→ Given passage:
▼▼▼
West Hanningfield is a small village and civil parish in south Essex, England. It is located approximately  south-southeast of the county town of Chelmsford.  The village is in the borough of Chelmsford and in the parliamentary constituency of Rayleigh.

It is located to the north of Hanningfield Reservoir.  Surrounding villages include South Hanningfield, Stock, Rettendon and East Hanningfield.  It is also close to the Chelmsford suburbs of Galleywood and Great Baddow.

The local public house is known as the Three Compasses.  The village also contains a primary school, a village hall and a hairdresser. It is the home of Lord Hanningfield the disgraced Tory Peer and former Conservative leader of Essex County Council.
▲▲▲
→ Supplied data:
▼▼▼
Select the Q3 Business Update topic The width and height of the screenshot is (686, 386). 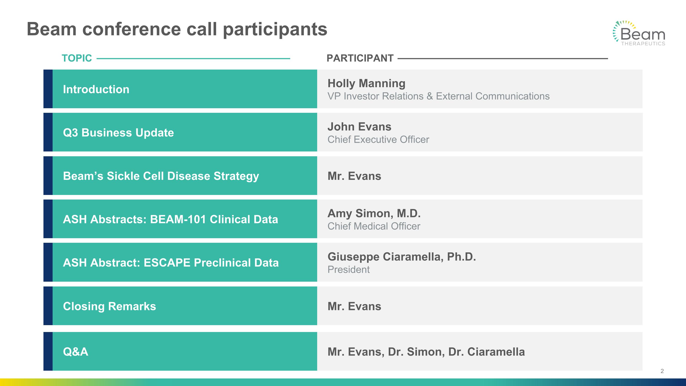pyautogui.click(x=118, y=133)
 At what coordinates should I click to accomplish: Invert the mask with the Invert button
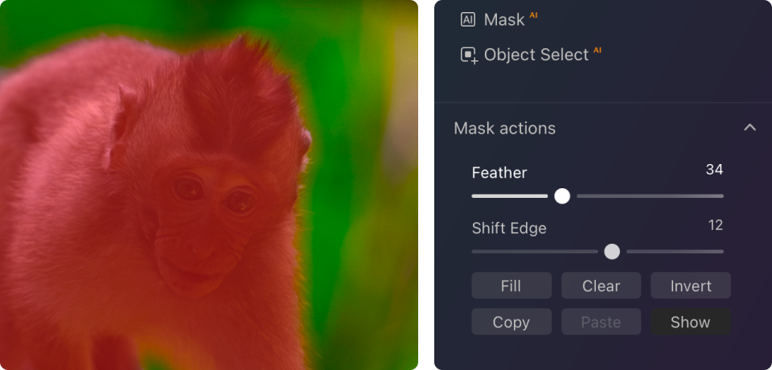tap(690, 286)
▲▲▲
▼▼▼
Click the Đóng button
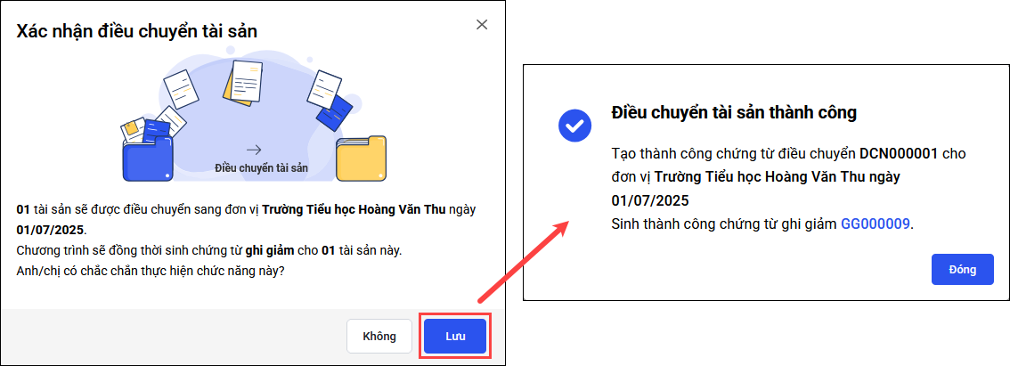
▲▲▲
→ Task prompt:
Repeat the West Hanningfield passage between "West Hanningfield is" and "and Great Baddow.", inclusive. Work from the West Hanningfield passage alone.

→ Solved problem:
West Hanningfield is a small village and civil parish in south Essex, England. It is located approximately  south-southeast of the county town of Chelmsford.  The village is in the borough of Chelmsford and in the parliamentary constituency of Rayleigh.

It is located to the north of Hanningfield Reservoir.  Surrounding villages include South Hanningfield, Stock, Rettendon and East Hanningfield.  It is also close to the Chelmsford suburbs of Galleywood and Great Baddow.